Gesundheitsminister Karl-Josef Laumann (CDU) hatte erstmals am Sonntag berichtet, dass es in Essen und in Düsseldorf erste Verdachtsfälle gebe, die mittels Sequenzierung überprüft würden. Bei Omikron-Verdachtsfällen in Essen konnte die Stadt bereits am Dienstag eine Entwarnung geben. Die beiden Betroffenen hätten eine seltene Delta-Form, aber nicht die neuartige Omikron-Virusvariante, teilte die Stadt mit. Zuvor waren Proben der Erkrankten in der Essener Universitätsklinik sequenziert worden.

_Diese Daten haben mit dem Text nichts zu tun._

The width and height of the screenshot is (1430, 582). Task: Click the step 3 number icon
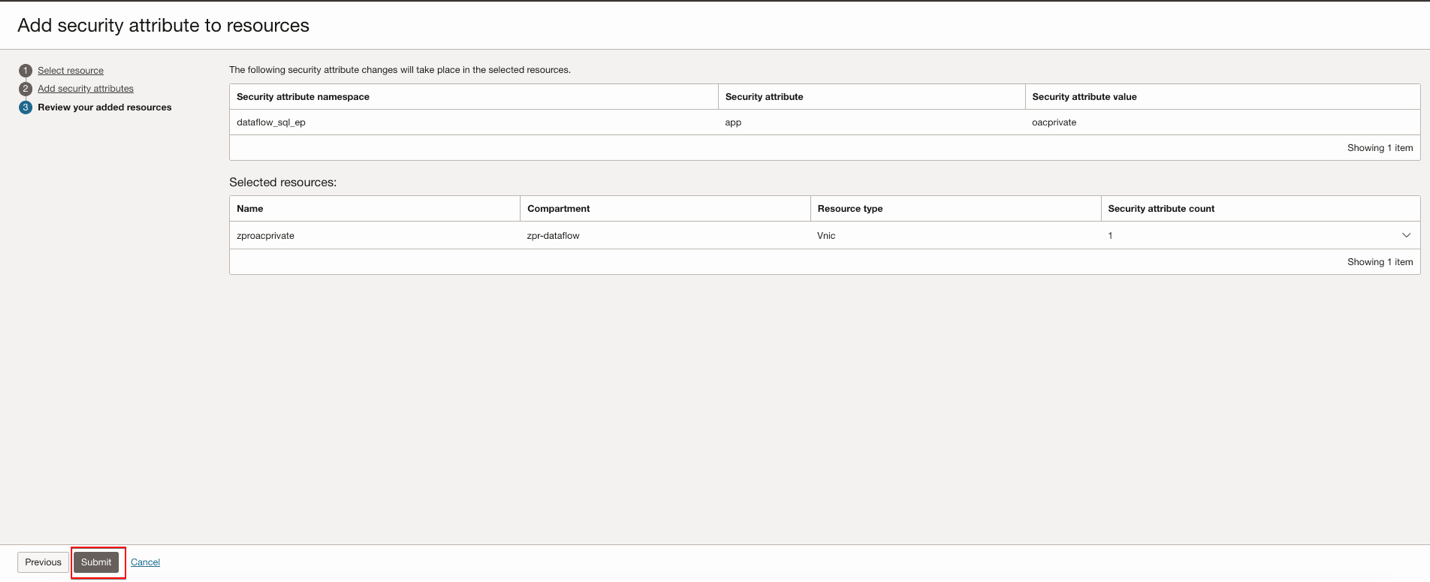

Das Land hat nach Ministeriumsangaben vom Wochenende die Maßnahmen verschärft, um die Verbreitung der neuen Variante des Coronavirus zu verlangsamen. Die Gesundheitsämter seien informiert worden, dass auch für vollständig geimpfte Personen Quarantäne angeordnet werden soll, wenn Kontakt zu einer Person mit der Omikron-Variante bestand.

Das NRW-Kabinett hatte am Mittwochvormittag über strengere Auflagen im bevölkerungsreichsten Bundesland beraten und die Wiedereinführung der Maskenpflicht in Schulen beschlossen. Auch Clubs und Diskotheken sollen schließen.

Die Weltgesundheitsorganisation (WHO) hat die zunächst im Süden Afrikas entdeckte Variante als „besorgniserregend“ eingestuft. Die EU-Gesundheitsbehörde ECDC spricht von ernsthaften Sorgen, dass Omikron die Wirksamkeit der Corona-Impfstoffe erheblich verringern und das Risiko von Reinfektionen erhöhen könnte. Welche genauen Auswirkungen die Mutante hat, steht allerdings noch nicht fest.